De vraag naar grootschalige productie van zware voorwerpen zoals schepen, drukvaten, constructie van bruggen en dergelijke vormde echter de noodzakelijke impuls voor het lassen om volwassen te worden en de tweede wereldoorlog vestigde het stevig als het belangrijkste fabricageproces.

Lassen, een proces waarbij twee of meer delen materiaal worden samengevoegd, levert een permanente verbinding op, maar heeft normaal gesproken invloed op de metallurgie van de componenten. Het gaat daarom meestal gepaard met warmtebehandeling na de las (PWHT) voor de meeste kritieke componenten.

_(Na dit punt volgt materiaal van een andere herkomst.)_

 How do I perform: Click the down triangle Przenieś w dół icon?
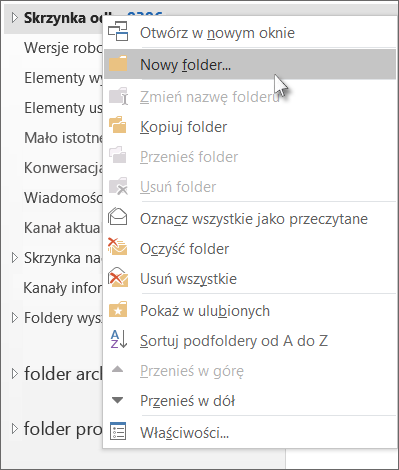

De meeste materialen kunnen worden gelast door het ene proces of door het andere. Sommige zijn echter gemakkelijker te lassen dan andere. Om dit gemak bij het lassen te vergelijken, wordt vaak een term 'lasbaarheid' gebruikt. Lasvermogen van een materiaal hangt af van verschillende factoren, zoals de metallurgische veranderingen die optreden als gevolg van lassen, veranderingen in hardheid in en rondom de las, gasontwikkeling en -absorptie, mate van oxidatie en het effect op scheurneiging van het gewricht. Afhankelijk van deze factoren hebben koolstofarme staalsoorten (C <0-12%) het beste lasvermogen onder metalen. Vaak hebben materialen met een hoge gietbaarheid meestal een laag lasvermogen.

Lasprocessen die op grote schaal in de industrie worden gebruikt, omvatten oxy-acetyleen, handmatige metaalboog of afgeschermde metaalboog (SMA), ondergedompelde boog (SA), gasmetaalboog (GMA), gaswolfraambooglassen (GTA), weerstandlassen, thermit lassen en koud druk lassen. De meeste van deze processen hebben speciale invloedsgebieden, zoals weerstandlassen is populair bij de auto-industrie, thermit lassen voor het verbinden van rails in situ. GM AW is met name geschikt voor het lassen van koolstofarme staalconstructies, maar ook voor het lassen van roestvrij staal en aluminium. GTAW is populairder bij de luchtvaart- en nucleaire industrie, SAW voor scheepsbouw, koudedruklassen door de voedselverwerkende industrie en dergelijke. SMAW- of laselektrode-lassen en oxy-acetyleen lasprocessen zijn echter de algemene processen met een breed scala aan toepassingen.

Enkele van de typische toepassingen van lassen zijn de fabricage van schepen, drukvaten, automobielcarrosserieën, off-shore platforms, bruggen, gelaste buizen, afdichting van splijtstoffen en explosieven, enz.